# Fragmento del documento:
☆ ☆ ☆
Tampoco aludo, con el peso de los muertos, al legado físico, contante y sonante, que dejan al marchase a quien les sobrevive. Silvio Berlusconi, por ejemplo, legó a sus herederos, entre incontables valores, bienes y propiedades, una absurda e inenarrable colección de arte, que aún sigue almacenada en un hangar enorme. La prensa relataba este domingo que Il Cavaliere, en sus tres últimos años de vida, sustituyó las noches locas con jovencitas, las denominadas fiestas “bunga, bunga”, por compras compulsivas en un canal de arte de la teletienda. Las primeras llamadas que don Silvio hizo a dicho programa se las tomaron a pitorreo. Al identificarse para pagar, su nombre generaba el mismo efecto que si hubiese dicho “Napoleón Bonaparte”.
☆ ☆ ☆
# Material proporcionado:
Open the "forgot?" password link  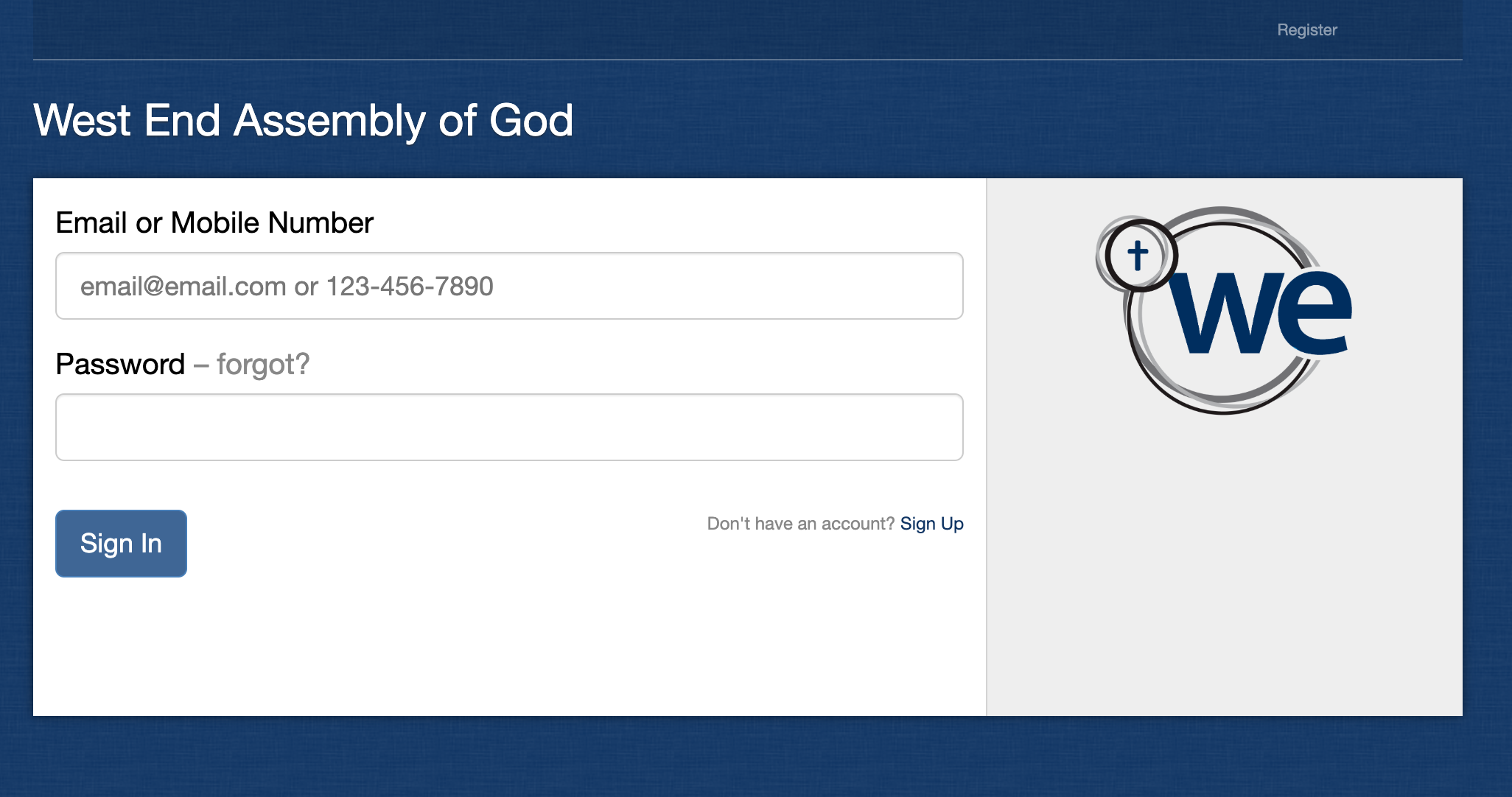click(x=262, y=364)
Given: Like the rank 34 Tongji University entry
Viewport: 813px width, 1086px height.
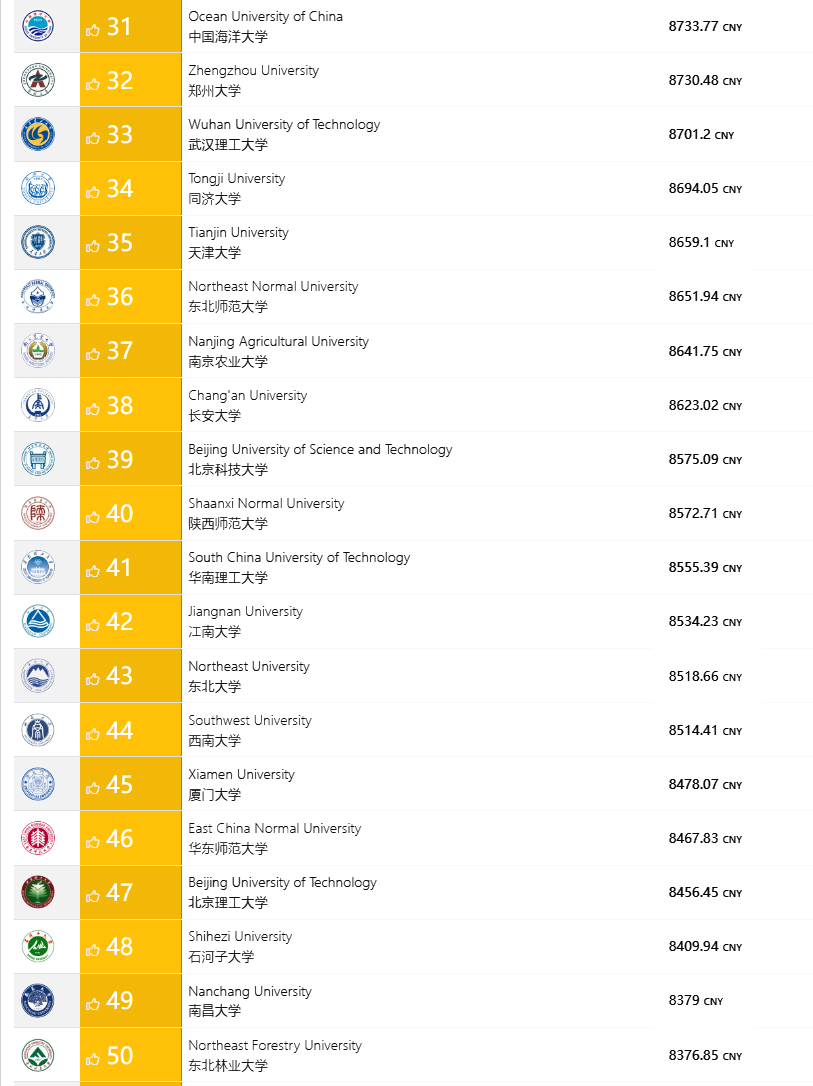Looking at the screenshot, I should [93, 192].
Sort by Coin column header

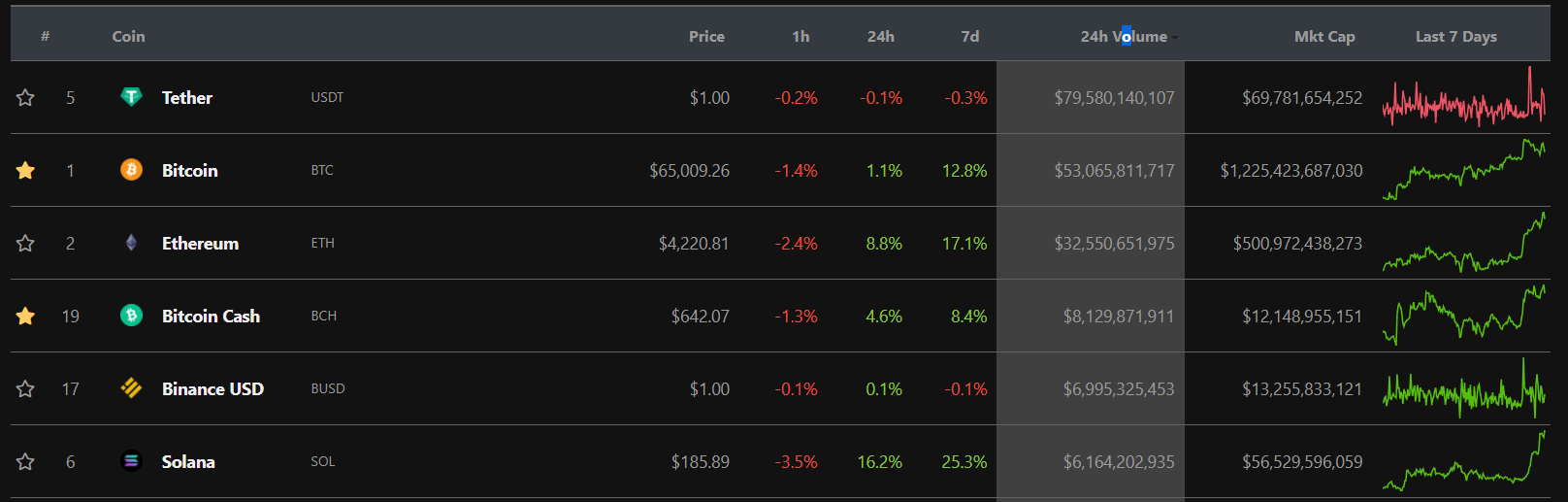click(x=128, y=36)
☆ ☆ ☆
# Tareas:
a - Según el fragmento sobre Berlusconi, ¿dónde sigue almacenada su colección de arte?
b - Enumera todo lo que, según el fragmento sobre Berlusconi, legó él a sus herederos.
c - Prosigue el fragmento sobre Berlusconi a partir de su última oración.
El material no tiene relación con el fragmento.

# Respuestas:
a - En un hangar enorme.

b - Valores, bienes, propiedades y una colección de arte.

c -
Una vez aclarada la veracidad del singular cliente, Berlusconi se dedicó a adquirir camiones y camiones de cuadros, en su mayoría con un valor de no más de 100 o 200 euros, y también fuentes, jarrones, centros de mesa… El propietario de la teletienda no daba abasto para reunir tanto género. Al final, es posible que con su último suspiro se evaporaran 21 gramos, pero permanecieron en este mundo las incontables toneladas que representan 25.000 piezas artísticas adquiridas por el magnate a través del teléfono, desde la soledad de su dormitorio, invirtiendo 20 millones de euros. Al parecer, pretendía reunir la mayor colección de arte de Italia; al menos en cuanto a cantidad. Y, desde luego, Berlusconi fue, ante todo, un hombre más de cantidades que de calidades. Con sorna, Vittorio Scarbi, amigo del empresario, prestigioso crítico de arte y actual secretario de Estado de Cultura, que en alguna ocasión trató de hacerle recapacitar en este empeño, ha sugerido a la familia que, con este legado, podrían erigir un colosal museo dedicado al surrealismo y la locura.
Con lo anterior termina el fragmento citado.